Doesn’t it influence you when you write? I mean, don’t you feel in some way observed all the time by the readers?
Oh yeah! A lot of people think this has been done before, but it hasn't. What people have done before is to write something by themselves, as usual, and then post it after the fact. What I'm doing is having fifty people at a time looking directly over my shoulder and seeing every spelling mistake, any backspace, any time I change my mind, and all the editing, too. There is a box on the side of the Google document where people give comments and I can see them in the corner of my eye. It's a very strange thing, to be sure. Totally novel, unusual experience for me.
You said to the Guardian: "For example, if I have a character and I love him, and all the readers hate him, I'll probably stick with him. He might be redeemed further down the line, who's to say?”. So, how will readers’ suggestions affect your creative process?
I am hoping it will make a book at the end that I will have loved writing, and the readers will have loved reading all the way. That is ... well, does it get any better for a writer?
Do you already now how long will be the book and how it will end?
I have absolutely NO idea. None. In fact, one of the keys to writing the way I do is to never ever allow myself to even think towards the story when I am not in front of the keyboard. Because if I do, I will run/experience the scene and then later on, the freshness is lost. The excitement in my writing comes from the fact that neither I, nor the readers, have any idea of "what will happen next." From past form, I would expect this novel to be between 75,000 and 100,000 words in length and I'm hoping to have the project put to bed within 6-8 weeks at the latest.
How important is Internet in the renewing of the way of promote cultural products (books, discs, movies)? Which are the advantages?
Complete French revolution in action even as we speak. The indie authors are coming! Perfect metaphor, really. Writers and authors have been treated abysmally by the publishing industry since its inception. With the same snooty disregard that the old aristocrats had for the paupers. I've been celebrating this fact since 1998, when I sold my first e-book, a MS word attachment to an email, to a lady in the USA. FREEDOM!
Are there some disadvantages? Are you afraid for the risk of focusing more on readers and interaction than on the novel itself and its quality?
I am a very experienced author, but also a very experienced public speaker. This is my bread and butter and I'm good at it. I trust that I will entertain the readers and will learn something in the process, and thoroughly enjoy myself along the way. As to the "quality ..." Well. I'm sure there will be some people who will find fault with the way I "speak on paper." I am far more interested in communication than in school grammar, or to please some editor for some reason. I am going to do the very best that I can to write clearly, communicate to the best of my ability and entertain along the way.
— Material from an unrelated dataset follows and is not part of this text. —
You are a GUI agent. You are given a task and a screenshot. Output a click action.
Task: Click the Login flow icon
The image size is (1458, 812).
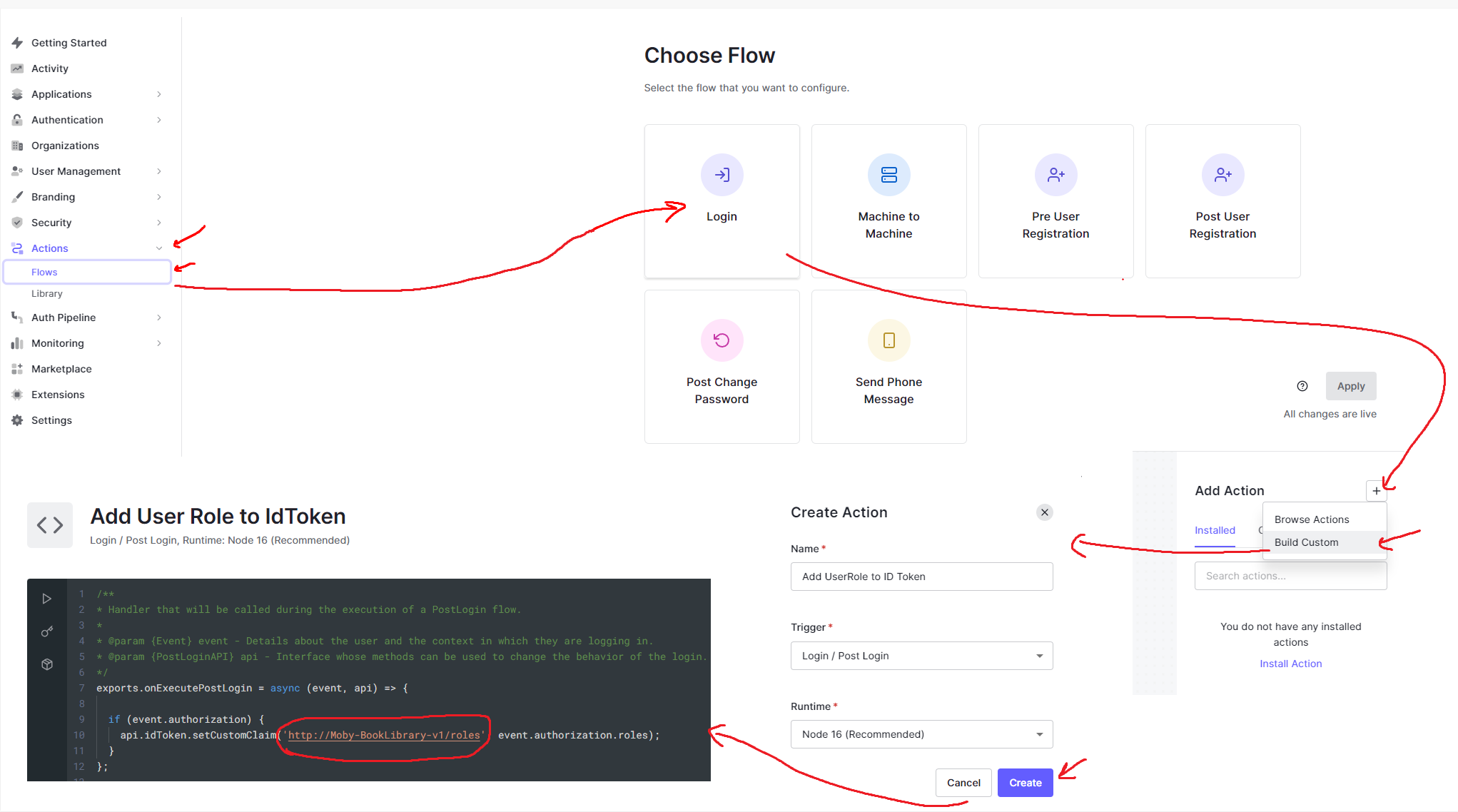[x=721, y=175]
I can do no more!
Many artists are creating right now different digital ways of launching their creations. Bjork made a disc with iPod application, some writers put their novels directly and only online, Radiohead ask clients to pay just the money they want for their album, etc. What does all this depend on? Is there some kind of change going on or are just few and different episodes?
It really is that French revolution. Liberte, egalite, fraternite. First of all, the FREEDOM to create exactly what you want and not have some random guy (at a record company, at a publishing company, and soon enough at a TV company) to tell you what you can and cannot do. I am an artist and I know what I am doing. I am responsible for what I'm doing. No safety net. As a grown up human being, that's how it should be. Secondly, EQUALITY. Artists across the board are fed up with being second best, being controlled, the whole hierarchical thing of the old fashioned publishing businesses. They also don't think themselves as "better" than their audiences, that is so, so important. We are all people together, and the more of us share our creativity with each other, the better the whole world will be. I believe that absolutely. Instead of one or two voices "defining a century" we now have MILLIONS OF VOICES. Awesome! Finally, FRATERNITY. Brotherhood. Authors and writers working together to help publish and promote each other. Fans helping to sell their favourite artist's things through social networking. Artists and fans working together to create works of art the world has never seen. It's awesome. We're right in the middle of a revolution that is far more wide reaching than Gutenberg with his printing press. It's a good time to be an artist on this planet.